All of these entrepreneurs had started small ventures before starting the company that scaled up and eventually went public.

Steve Jobs and Steve Wozniak had started producing “blue boxes” that produced a digital sound that would trick the phone company’s hardware into permitting long distance calls for free.  They built each device for $50, and sold them for $100.  They sold about 100 of them before one customer pulled a gun on Jobs in the parking lot where they were doing the deal and demanded the device without payment.

Bill Gates and Paul Allen embarked on a venture to collect and analyze traffic data with their first company called Traf-O-Data.  They were able to generate a few thousand dollars in revenues before the State of Washington started offering traffic data services for free, ending the demand for private contractors.  The three principles soon moved onto other projects.

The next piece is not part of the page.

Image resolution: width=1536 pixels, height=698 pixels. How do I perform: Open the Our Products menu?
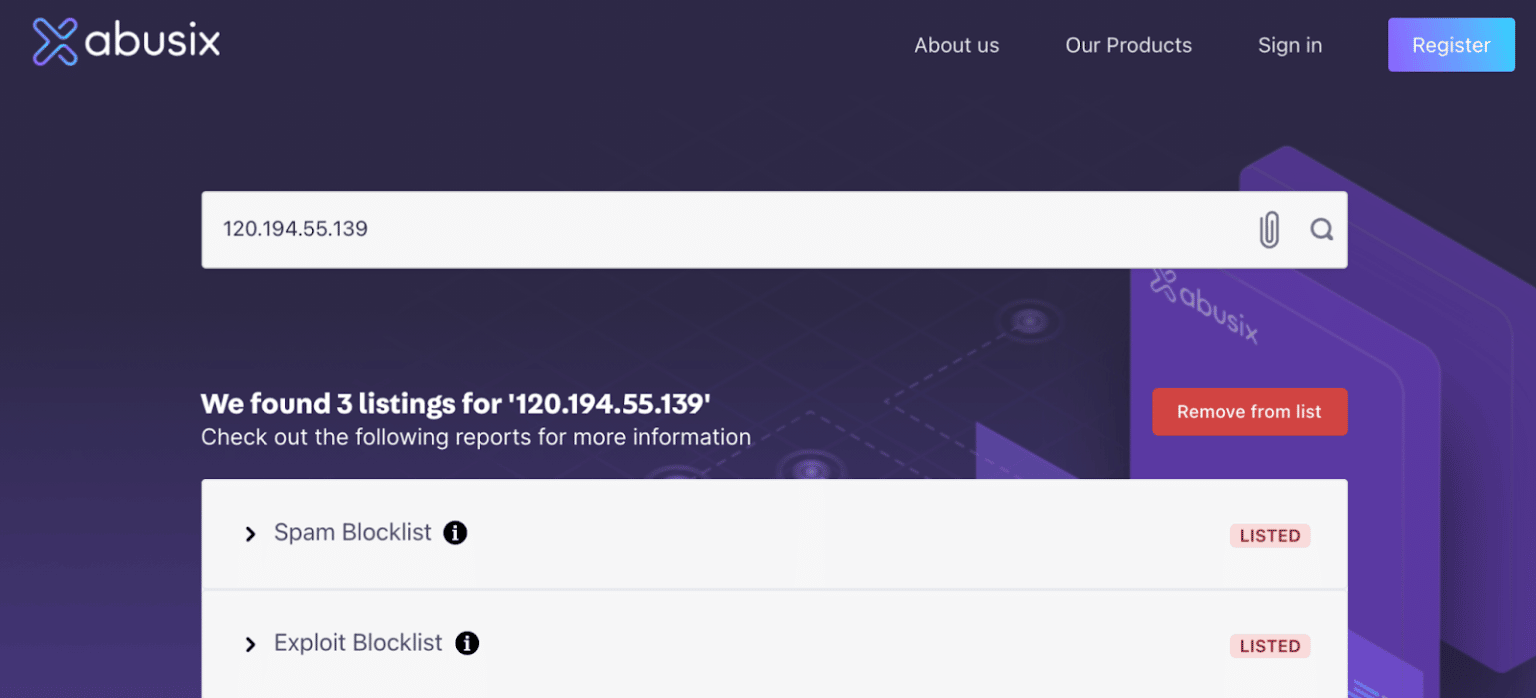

And who could forget Facemash, the infamous female student comparison website launched by Mark Zuckerberg, which demonstrated the incredible pull of an on-line social experience based on real social connections – and almost got Mark kicked out of Harvard.

Even non-technology entrepreneurs, from Howard Schultz (Starbucks) to Richard Branson (Virgin), and even social entrepreneurs like Mohamed Unis (Grameen Bank), had similar “pre-founding” experiences that helped to shape their mental models of how their future ventures could be started and run.

These early experiences and later successes profoundly shape the ways in which experienced entrepreneurs search for and select new opportunities.  If the entrepreneur has a strong urge to follow what he knows from his past experience and is not open to the possibilities of alternative business models, this bias can actually inhibit an experienced entrepreneur from launching and growing successful new ventures.